Cory Booker took office as mayor of Newark, N.J., in 2006. Booker’s political career began eight years earlier, when he was elected as a Newark city councilman. That same year, the Rhodes Scholar, Yale graduate and son of two IBM executives moved into a troubled public-housing project in the “Brick City’s” crime-ridden Central Ward.
Booker stayed for eight years in an effort to help tenants fight for better conditions, and he was one of the last residents to move out before the site was torn down.
In his 2006 bid for mayor, Booker ran on a campaign of increasing public safety and getting tougher on crime.

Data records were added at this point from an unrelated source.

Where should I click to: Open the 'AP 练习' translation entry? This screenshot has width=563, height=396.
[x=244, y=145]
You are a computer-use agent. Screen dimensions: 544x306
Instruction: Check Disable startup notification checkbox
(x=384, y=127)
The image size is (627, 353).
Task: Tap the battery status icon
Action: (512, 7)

Once elected, he brought in the same top cop who worked to cut New York City’s crime rate in the early 2000s. Together, they reproduced the same success in Newark; figures for 2006 to 2008 show murders down 36 percent, shootings 41 percent lower and rapes down 30 percent.

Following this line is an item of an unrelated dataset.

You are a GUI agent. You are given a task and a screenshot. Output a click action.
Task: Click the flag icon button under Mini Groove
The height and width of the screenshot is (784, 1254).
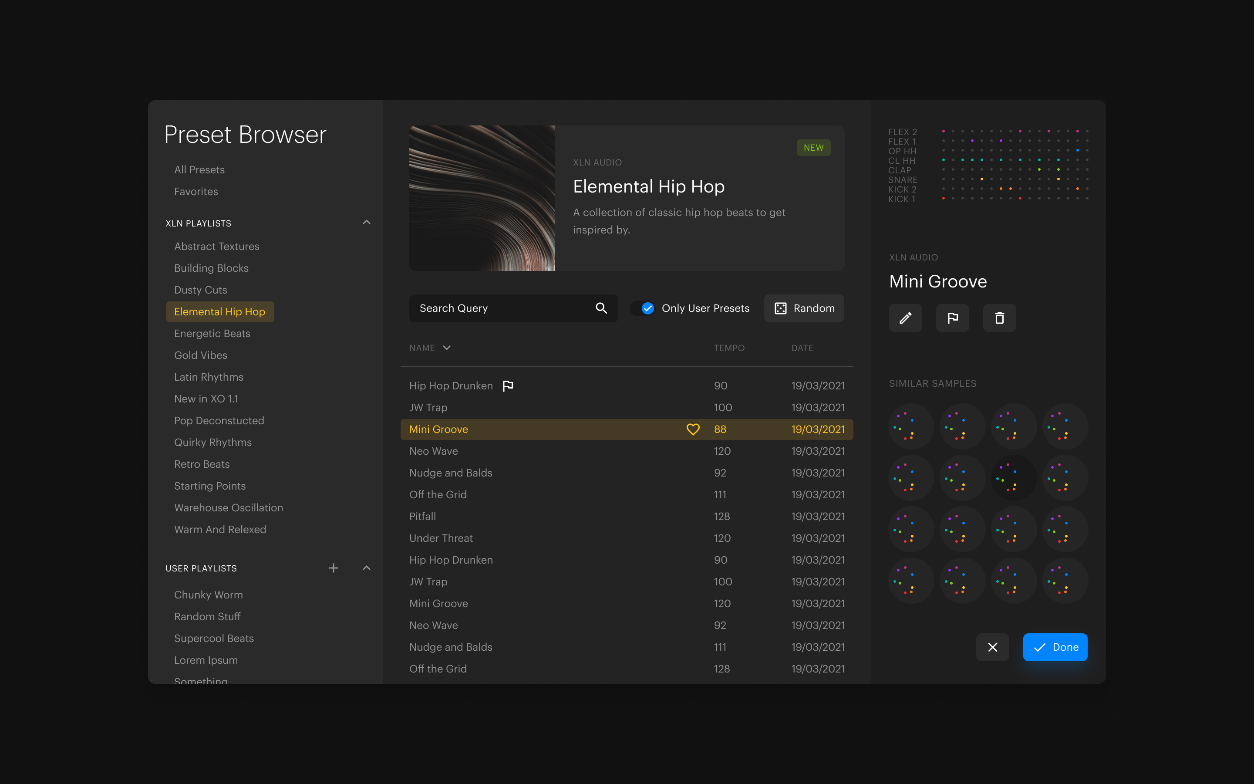point(952,318)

WATCH THIS GRIO ORIGINAL VIDEO ON MAYOR BOOKER’S ‘FEUD’ WITH CONAN O’BRIEN
Booker’s administration also doubled the affordable housing under development and quadrupled the amount in pre-development. All the while, Booker slashed the budget deficit by more than half and he has attracted $100 million in private funding to his city.
With such impressive numbers in his first mayoral term, Booker at one point looked like a candidate for another title: first black U.S. president. But the distinction was not to be.
Booker is up for re-election as Newark mayor this year. Positive numbers from a poll released in November fortified rumors about a possible run for governor in 2013. While fellow Democrats whisper about the possibility, Booker’s team says it is focused strictly on the mayoral race.
When looking at his life and future, Booker seems undaunted. “I am of the opinion that my life belongs to the whole community,” Booker said on his Facebook page. “And as long as I live, it is my privilege to do whatever I can.
“I want to be thoroughly used up when I die,” said Booker, “For the harder I work, the more I live.”